------ SUPPLIED PASSAGE ------

Table of contents

How do I handle cookies with the Requests library?

Cookies are essential for maintaining state and authentication in web applications. The Python requests library provides multiple ways to handle cookies efficiently, whether you need to send existing cookies or manage cookies received from servers.

Method 1: Sending Cookies to the Server

Using the cookies Parameter (Recommended)

The most straightforward way to send cookies is using the cookies parameter:

import requests

url = 'https://httpbin.org/cookies'
cookies = {
    'session_token': '123456789',
    'user_id': 'john_doe',
    'preferences': 'dark_mode=true'
}

response = requests.get(url, cookies=cookies)
print(response.json())  # Server confirms received cookies

Using RequestsCookieJar for Advanced Cookie Control

For more control over cookie attributes like domain, path, and expiration:

import requests
from requests.cookies import RequestsCookieJar

jar = RequestsCookieJar()
jar.set('session_token', '123456789', domain='example.com', path='/')
jar.set('csrf_token', 'abc123', domain='example.com', path='/api/')

------ PROVIDED RECORDS ------

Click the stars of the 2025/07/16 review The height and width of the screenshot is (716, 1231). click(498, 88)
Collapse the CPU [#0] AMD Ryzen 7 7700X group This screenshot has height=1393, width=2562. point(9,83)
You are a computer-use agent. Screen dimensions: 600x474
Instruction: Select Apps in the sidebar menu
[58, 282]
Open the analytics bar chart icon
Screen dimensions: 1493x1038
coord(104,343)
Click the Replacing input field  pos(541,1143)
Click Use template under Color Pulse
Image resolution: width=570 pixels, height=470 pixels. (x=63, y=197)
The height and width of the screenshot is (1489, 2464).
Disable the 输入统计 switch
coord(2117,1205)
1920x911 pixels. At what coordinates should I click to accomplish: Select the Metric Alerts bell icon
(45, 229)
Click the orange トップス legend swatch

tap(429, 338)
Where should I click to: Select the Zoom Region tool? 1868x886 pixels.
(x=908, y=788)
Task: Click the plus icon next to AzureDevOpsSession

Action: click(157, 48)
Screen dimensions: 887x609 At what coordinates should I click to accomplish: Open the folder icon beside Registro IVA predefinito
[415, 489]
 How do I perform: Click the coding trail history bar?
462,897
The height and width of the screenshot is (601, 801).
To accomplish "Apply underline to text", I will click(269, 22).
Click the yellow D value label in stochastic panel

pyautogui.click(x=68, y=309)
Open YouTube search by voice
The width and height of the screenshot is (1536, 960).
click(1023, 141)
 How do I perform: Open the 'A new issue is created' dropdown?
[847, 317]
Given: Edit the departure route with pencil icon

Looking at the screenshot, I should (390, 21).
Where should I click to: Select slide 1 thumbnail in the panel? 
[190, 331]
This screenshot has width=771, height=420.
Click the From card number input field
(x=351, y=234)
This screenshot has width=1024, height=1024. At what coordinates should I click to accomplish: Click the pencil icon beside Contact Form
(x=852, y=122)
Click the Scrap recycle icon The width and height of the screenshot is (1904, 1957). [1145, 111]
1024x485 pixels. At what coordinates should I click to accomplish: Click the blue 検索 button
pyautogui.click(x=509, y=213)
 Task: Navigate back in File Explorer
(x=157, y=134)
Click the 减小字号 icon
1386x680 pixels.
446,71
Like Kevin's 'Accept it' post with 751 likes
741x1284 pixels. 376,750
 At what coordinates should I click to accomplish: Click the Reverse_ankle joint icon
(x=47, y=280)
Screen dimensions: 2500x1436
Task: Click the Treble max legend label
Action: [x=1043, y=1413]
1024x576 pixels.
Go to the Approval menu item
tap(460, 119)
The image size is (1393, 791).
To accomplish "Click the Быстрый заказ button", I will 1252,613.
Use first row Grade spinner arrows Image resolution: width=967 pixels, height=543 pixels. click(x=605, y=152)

------

Give the stretch from "How do I handle" through "cookies Parameter (Recommended)" in the page on handling cookies with Requests again, switching "authentication" to "authorization".

■ REPLY:
How do I handle cookies with the Requests library?

Cookies are essential for maintaining state and authorization in web applications. The Python requests library provides multiple ways to handle cookies efficiently, whether you need to send existing cookies or manage cookies received from servers.

Method 1: Sending Cookies to the Server

Using the cookies Parameter (Recommended)